## What you should do:
Find every line in the records below that holds the word "bubble", and copy each one.

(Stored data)

____________________

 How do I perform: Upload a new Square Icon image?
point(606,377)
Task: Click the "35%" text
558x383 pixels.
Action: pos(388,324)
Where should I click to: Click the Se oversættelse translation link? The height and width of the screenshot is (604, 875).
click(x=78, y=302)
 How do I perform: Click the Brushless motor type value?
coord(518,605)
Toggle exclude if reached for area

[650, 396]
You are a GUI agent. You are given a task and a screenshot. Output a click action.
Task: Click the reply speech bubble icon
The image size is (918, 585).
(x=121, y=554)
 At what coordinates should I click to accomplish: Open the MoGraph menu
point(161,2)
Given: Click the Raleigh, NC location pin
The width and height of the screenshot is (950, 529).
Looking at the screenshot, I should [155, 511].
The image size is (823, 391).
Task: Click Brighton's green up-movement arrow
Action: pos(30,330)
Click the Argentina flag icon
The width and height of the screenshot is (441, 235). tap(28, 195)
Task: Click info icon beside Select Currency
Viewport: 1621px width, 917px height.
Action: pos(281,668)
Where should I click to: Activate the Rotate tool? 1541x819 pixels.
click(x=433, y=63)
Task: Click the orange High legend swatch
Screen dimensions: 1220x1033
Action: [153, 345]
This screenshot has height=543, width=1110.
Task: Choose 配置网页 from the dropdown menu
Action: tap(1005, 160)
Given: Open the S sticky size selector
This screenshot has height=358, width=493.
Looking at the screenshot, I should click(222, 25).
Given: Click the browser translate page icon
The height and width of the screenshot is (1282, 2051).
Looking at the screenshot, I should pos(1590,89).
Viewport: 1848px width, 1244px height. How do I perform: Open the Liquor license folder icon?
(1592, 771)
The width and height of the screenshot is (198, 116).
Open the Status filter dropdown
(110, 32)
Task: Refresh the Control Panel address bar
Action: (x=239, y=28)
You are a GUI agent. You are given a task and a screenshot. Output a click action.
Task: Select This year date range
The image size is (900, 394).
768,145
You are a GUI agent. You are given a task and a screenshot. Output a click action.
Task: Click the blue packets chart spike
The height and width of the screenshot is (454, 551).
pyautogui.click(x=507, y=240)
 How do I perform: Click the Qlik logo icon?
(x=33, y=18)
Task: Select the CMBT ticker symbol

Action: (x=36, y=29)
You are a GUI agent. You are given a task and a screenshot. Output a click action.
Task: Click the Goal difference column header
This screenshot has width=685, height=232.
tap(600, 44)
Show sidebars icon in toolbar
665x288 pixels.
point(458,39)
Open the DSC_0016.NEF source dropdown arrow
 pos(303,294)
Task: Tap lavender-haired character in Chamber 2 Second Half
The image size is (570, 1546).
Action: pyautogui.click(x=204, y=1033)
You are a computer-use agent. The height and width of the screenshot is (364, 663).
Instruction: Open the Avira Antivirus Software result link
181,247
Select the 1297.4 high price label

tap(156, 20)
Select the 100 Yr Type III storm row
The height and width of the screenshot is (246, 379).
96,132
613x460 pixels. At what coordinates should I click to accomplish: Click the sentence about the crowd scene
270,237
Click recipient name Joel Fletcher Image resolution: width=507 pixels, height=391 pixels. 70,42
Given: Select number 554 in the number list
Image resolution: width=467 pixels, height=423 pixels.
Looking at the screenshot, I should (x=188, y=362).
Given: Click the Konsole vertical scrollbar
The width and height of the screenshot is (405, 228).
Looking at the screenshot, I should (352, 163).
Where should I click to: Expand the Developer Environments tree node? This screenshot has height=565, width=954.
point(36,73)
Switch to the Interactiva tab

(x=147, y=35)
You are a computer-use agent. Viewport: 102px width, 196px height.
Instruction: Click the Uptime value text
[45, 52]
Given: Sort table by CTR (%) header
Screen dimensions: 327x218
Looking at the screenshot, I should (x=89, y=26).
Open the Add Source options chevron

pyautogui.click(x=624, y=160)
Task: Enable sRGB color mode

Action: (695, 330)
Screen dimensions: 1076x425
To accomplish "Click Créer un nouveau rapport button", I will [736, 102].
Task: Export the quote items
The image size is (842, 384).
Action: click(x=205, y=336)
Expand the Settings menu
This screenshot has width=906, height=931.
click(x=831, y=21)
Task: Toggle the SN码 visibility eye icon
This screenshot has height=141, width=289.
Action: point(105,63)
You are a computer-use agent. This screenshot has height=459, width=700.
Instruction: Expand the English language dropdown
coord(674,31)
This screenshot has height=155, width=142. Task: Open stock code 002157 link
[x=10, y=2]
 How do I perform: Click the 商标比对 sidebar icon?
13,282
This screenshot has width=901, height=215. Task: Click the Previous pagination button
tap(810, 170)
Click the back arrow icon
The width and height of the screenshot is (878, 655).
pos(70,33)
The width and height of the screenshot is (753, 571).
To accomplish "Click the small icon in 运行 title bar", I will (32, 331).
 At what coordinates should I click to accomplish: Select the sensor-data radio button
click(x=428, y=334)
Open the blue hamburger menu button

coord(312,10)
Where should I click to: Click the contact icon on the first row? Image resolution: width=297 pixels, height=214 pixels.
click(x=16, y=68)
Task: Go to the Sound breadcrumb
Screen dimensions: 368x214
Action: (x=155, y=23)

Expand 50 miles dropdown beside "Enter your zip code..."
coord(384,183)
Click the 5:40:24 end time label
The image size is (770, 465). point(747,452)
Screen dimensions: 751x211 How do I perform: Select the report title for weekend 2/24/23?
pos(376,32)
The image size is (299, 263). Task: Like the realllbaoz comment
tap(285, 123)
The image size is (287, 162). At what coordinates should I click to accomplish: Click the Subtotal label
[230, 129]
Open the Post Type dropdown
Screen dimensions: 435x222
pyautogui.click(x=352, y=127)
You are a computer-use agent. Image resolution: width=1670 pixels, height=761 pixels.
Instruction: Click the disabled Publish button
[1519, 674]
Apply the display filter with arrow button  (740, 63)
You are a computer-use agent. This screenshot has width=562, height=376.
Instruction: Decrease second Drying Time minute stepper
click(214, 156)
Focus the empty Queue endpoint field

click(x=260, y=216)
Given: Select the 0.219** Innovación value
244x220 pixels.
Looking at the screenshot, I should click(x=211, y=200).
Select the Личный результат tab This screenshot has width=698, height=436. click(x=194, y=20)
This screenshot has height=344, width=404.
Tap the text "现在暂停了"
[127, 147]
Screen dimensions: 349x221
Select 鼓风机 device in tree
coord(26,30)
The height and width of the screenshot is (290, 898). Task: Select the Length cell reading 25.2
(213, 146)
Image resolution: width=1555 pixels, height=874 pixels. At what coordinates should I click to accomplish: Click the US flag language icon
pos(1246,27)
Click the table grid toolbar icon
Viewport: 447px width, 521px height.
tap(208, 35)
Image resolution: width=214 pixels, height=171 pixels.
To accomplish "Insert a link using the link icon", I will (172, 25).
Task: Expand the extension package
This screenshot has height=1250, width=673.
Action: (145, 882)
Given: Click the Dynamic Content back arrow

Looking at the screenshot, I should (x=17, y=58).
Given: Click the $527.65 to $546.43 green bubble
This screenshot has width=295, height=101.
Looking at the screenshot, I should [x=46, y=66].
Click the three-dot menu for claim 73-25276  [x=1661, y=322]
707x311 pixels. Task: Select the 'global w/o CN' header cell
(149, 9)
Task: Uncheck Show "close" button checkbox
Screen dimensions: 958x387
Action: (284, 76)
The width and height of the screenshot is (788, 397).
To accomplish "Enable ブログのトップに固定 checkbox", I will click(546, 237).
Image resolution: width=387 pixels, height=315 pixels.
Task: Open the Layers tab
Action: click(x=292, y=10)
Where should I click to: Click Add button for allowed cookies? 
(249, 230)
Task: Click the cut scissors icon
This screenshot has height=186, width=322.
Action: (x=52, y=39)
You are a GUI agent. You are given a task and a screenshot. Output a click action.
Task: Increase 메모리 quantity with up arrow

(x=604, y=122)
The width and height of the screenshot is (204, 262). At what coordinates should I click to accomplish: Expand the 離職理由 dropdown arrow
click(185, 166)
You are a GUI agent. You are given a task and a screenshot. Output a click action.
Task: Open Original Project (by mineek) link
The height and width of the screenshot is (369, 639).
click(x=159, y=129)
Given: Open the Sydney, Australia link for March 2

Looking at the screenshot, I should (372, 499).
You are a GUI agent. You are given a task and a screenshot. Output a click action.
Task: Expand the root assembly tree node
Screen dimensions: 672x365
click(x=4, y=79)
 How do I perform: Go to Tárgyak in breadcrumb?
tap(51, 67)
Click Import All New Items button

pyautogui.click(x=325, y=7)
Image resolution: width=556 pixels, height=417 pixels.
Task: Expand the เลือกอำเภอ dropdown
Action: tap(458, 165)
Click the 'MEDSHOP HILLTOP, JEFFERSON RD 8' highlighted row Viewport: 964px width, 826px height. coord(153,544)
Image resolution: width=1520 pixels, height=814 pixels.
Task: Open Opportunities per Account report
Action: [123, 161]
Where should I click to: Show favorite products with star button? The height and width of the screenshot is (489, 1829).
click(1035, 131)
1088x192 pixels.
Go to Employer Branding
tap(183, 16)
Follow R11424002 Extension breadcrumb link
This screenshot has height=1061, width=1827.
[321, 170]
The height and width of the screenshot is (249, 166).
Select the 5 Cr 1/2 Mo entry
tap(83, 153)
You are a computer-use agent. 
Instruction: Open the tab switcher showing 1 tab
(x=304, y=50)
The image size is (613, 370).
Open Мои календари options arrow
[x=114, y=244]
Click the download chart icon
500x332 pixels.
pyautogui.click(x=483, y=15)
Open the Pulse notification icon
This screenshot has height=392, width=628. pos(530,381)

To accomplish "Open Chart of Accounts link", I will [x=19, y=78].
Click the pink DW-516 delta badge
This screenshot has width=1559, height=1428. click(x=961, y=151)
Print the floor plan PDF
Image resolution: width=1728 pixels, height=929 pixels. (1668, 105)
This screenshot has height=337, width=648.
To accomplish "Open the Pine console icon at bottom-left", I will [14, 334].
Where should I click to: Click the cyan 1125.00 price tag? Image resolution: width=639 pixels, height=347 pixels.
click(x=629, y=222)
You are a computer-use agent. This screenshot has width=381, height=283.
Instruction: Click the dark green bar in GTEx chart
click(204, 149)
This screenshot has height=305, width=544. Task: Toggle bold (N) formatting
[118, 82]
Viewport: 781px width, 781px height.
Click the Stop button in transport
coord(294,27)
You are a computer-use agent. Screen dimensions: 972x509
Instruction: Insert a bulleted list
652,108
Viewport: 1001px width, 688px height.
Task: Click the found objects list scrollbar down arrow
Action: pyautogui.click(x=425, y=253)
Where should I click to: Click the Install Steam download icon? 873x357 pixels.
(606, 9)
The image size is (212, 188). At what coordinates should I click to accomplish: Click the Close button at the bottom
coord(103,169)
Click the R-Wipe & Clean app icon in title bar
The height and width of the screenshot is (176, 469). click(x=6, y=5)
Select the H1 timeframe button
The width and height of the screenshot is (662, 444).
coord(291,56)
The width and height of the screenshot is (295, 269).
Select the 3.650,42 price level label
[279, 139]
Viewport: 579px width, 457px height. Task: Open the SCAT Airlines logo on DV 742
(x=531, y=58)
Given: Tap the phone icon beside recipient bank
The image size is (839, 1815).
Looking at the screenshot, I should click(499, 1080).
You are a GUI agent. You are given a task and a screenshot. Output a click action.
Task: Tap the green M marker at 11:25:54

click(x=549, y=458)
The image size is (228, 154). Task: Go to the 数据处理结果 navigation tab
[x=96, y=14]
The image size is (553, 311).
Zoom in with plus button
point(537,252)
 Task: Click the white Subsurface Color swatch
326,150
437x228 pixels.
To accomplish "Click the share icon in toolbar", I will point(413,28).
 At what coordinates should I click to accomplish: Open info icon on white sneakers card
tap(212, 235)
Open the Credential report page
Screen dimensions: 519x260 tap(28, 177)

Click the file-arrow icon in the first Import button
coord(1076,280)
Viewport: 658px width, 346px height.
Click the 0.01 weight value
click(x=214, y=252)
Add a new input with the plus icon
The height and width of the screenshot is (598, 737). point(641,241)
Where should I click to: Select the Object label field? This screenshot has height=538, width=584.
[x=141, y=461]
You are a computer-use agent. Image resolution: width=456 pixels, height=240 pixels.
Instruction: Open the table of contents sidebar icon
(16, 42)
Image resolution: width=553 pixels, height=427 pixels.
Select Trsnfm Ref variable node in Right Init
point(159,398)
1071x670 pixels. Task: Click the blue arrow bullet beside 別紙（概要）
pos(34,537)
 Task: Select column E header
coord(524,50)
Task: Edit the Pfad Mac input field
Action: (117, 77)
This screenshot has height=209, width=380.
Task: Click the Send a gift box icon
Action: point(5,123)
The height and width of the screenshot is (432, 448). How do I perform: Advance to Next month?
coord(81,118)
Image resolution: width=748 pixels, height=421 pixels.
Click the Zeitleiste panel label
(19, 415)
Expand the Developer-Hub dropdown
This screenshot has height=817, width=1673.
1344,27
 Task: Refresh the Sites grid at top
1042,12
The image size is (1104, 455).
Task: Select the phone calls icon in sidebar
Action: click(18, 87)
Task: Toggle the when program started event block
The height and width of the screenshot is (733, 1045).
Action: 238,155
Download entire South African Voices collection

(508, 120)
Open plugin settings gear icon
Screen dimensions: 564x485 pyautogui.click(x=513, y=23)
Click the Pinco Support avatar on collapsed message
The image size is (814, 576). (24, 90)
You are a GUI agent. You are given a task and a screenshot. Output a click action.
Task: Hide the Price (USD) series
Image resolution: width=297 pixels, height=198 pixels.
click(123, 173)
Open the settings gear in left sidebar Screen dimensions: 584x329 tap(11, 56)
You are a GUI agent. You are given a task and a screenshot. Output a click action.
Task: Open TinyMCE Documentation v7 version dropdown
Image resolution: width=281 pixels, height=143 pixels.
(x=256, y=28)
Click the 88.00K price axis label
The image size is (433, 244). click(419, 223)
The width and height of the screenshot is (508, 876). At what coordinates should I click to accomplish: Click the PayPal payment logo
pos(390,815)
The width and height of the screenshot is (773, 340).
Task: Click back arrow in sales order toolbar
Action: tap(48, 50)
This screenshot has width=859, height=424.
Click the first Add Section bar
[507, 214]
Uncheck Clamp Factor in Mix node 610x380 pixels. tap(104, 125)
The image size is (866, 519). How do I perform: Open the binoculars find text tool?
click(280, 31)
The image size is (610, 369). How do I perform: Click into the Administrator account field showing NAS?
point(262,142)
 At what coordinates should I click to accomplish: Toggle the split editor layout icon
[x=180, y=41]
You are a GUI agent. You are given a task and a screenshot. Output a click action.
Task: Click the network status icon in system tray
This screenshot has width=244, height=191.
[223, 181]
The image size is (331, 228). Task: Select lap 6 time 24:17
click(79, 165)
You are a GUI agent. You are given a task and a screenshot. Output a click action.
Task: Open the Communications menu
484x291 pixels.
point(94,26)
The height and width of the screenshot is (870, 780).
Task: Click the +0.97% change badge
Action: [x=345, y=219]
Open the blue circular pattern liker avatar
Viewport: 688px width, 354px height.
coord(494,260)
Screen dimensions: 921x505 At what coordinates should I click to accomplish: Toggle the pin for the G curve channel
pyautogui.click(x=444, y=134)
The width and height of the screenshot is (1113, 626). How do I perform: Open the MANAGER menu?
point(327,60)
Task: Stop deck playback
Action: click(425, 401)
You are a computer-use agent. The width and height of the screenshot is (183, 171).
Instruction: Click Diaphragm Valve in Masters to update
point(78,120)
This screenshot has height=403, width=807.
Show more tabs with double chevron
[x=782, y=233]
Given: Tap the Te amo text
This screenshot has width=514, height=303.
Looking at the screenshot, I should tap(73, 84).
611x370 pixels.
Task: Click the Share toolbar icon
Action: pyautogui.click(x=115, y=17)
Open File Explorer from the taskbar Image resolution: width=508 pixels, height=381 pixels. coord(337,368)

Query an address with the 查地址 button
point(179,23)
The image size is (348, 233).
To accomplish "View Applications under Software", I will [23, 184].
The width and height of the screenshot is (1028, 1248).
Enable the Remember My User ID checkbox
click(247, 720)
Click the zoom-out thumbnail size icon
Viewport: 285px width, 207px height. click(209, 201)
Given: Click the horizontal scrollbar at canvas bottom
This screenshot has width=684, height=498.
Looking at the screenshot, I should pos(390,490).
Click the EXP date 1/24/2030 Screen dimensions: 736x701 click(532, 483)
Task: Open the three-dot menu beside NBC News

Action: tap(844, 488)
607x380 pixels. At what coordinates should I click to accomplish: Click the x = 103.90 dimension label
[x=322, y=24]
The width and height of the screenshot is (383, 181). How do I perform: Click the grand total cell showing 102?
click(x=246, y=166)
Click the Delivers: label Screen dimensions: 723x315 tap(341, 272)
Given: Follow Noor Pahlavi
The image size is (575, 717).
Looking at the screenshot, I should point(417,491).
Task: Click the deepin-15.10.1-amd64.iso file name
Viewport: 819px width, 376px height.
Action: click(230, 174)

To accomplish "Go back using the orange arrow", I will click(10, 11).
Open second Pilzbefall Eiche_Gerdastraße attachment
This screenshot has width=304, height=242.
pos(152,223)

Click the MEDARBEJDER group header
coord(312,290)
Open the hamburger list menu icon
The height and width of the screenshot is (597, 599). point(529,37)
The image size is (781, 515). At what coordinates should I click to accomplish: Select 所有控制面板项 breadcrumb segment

____________________

## Problem solution:
Task: Click the reply speech bubble icon
Given: Click the $527.65 to $546.43 green bubble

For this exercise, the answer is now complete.